» **Exercise description**: After locating the line that holds "670x404 pixels. Task: Click", copy that line and all that follow it word for word through the end of the data, with no pictures.

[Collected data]

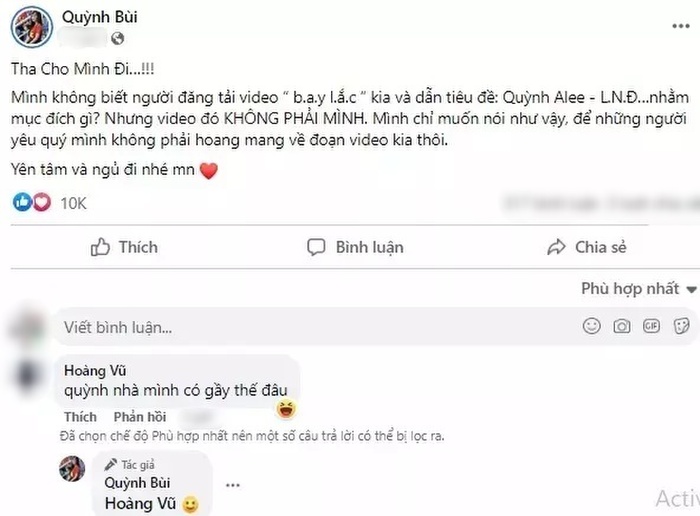Attach a photo via the camera icon

point(621,326)
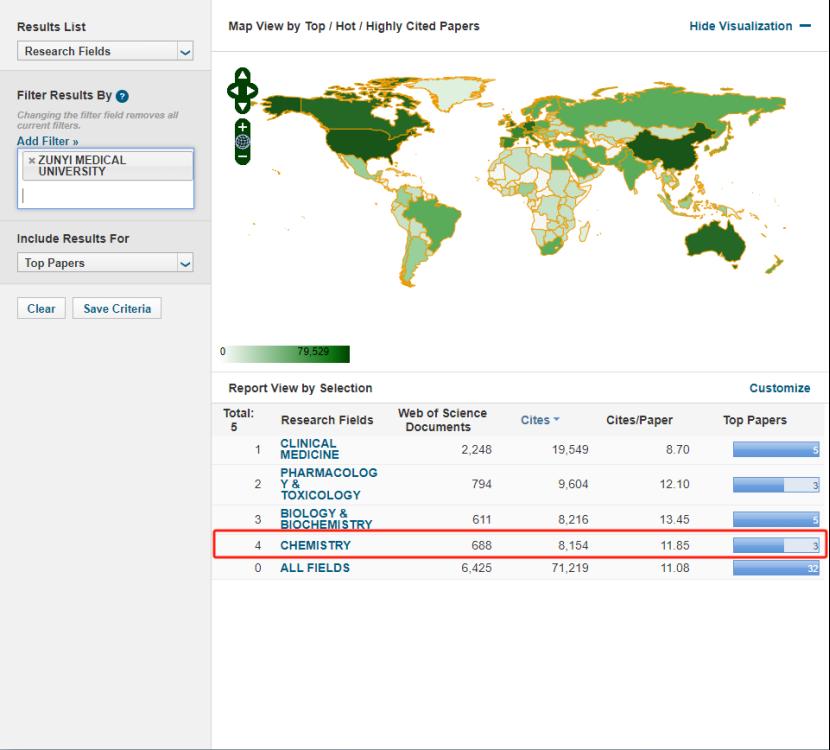This screenshot has width=830, height=750.
Task: Click the Clinical Medicine top papers bar
Action: (x=776, y=450)
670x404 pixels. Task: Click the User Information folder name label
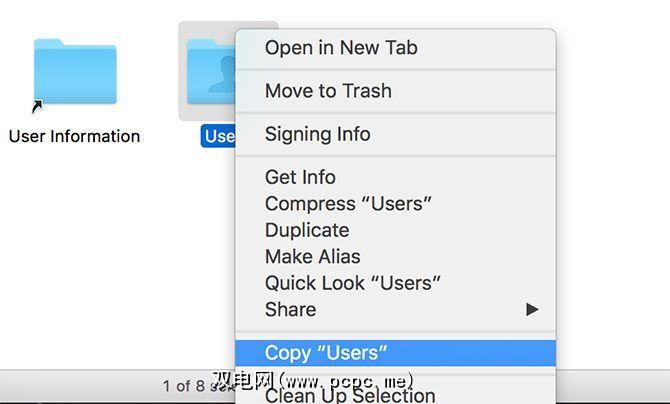74,136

» **Task output**:
670x404 pixels. Task: Click the User Information folder name label
74,136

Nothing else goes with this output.